Марксу и Энгельсу нечего было "заботиться" о превращении Германии в Англию, или, как говорят теперь у нас, о служении буржуазии: буржуазия развивалась и без их усилий, и невозможно было остановить это развитие, т. е. не было таких общественных сил, которые способны были бы сделать это. Да и излишне было бы это делать, потому что старые экономические порядки были, в последнем счете, не лучше буржуазных и в сороковых годах настолько устарели, что стали вредны для всех. Но невозможность остановить развитие капиталистического производства еще не лишала мыслящих людей Германии возможности служить благосостоянию ее народа. У буржуазии есть свои неизбежные спутники: все те, которые действительно служат ее кошельку в силу экономической необходимости. Чем развитее сознание этих невольных слуг, тем легче их положение, тем сильнее их сопротивление Колупаевым и Разуваевым всех стран и всех народов. Маркс и Энгельс и поставили себе задачей развивать это самосознание: согласно духу диалектического материализма, они с самого начала поставили перед собою совершенно, исключительно идеалистическую задачу.

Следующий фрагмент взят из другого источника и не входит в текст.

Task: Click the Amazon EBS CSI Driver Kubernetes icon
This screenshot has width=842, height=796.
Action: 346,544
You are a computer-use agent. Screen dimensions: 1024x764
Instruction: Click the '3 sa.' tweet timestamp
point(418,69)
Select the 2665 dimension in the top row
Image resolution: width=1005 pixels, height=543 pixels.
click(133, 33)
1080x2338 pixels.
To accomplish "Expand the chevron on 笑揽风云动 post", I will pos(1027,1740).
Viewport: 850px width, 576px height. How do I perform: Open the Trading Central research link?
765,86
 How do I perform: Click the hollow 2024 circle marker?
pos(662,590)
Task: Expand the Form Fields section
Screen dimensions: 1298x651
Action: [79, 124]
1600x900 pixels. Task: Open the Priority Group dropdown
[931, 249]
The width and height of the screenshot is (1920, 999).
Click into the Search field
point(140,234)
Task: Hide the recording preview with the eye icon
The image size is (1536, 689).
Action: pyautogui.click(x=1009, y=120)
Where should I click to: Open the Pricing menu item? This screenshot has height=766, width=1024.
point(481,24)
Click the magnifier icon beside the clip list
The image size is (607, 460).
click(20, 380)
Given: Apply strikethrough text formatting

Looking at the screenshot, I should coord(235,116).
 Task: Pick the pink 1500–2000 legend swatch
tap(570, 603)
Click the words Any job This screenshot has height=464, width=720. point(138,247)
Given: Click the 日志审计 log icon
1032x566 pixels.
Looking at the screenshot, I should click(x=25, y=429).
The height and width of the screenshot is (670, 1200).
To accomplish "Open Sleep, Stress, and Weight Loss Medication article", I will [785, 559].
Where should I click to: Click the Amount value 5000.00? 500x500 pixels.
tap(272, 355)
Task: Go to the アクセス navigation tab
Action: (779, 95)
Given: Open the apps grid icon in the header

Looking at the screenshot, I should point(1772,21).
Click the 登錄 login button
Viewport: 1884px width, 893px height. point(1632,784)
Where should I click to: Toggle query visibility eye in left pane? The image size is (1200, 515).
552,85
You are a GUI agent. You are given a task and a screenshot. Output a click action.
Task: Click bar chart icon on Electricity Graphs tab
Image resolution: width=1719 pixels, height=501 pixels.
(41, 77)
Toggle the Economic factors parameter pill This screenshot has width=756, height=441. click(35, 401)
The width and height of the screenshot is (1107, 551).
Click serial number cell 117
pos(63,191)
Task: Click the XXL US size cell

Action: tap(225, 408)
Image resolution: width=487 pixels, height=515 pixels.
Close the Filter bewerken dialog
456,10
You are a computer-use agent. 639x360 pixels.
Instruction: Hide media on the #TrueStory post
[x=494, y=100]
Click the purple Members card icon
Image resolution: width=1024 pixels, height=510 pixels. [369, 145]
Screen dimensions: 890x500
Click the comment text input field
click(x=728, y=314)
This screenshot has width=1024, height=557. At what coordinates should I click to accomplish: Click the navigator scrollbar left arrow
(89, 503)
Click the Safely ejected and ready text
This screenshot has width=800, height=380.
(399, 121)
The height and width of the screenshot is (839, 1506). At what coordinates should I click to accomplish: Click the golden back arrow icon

Критерием идеала служит экономическая действительность. Так говорили Маркс и Энгельс, и на этом основании их заподозревали в каком-то экономическом молчалинстве, в готовности топтать в грязь экономически слабого и подслуживаться к экономически сильному. Источником таких подозрений было метафизическое понятие того, что разумели Маркс и Энгельс под словами: экономическая действительность. Когда метафизик слышит, что общественный деятель должен опираться на действительность, он думает, что ему советуют мириться с нею. Он не знает, что во всякой экономической действительности существуют противоположные элементы и что помириться с действительностью значило бы помириться лишь с одним из ее элементов, с тем, который господствует в данное время. Материалисты-диалектики указывали и указывают на другой, враждебный этому, элемент действительности, на тот, в котором зреет будущее. Мы спрашиваем: опираться на этот элемент, брать его критерием своих "идеалов", — значит ли это прислуживаться к Колупаевым и Разуваевым?
Но если критерием идеала должна являться экономическая действительность, то понятно, что нравственный критерий идеала оказывается неудовлетворительным не потому, что нравственные чувства людей заслуживают пренебрежения или презрения, а потому, что эти чувства еще не указывают нам правильного пути в деле служения интересам наших ближних. Врачу недостаточно сочувствовать положению своего больного: ему надо считаться с физическою действительностью организма, опираться на нее в борьбе с нею же. Если бы врач вздумал довольствоваться нравственным негодованием против болезни, то он заслуживал бы самой злейшей насмешки. В этом смысле Маркс и осмеивал "морализирующую критику" и "критическую мораль" своих противников. А противники думали, что он насмехается над "нравственностью". "Человеческая нравственность и воля не имеют цены в глазах людей, которые сами не имеют ни нравственности, ни воли", восклицал Гейнцен [169].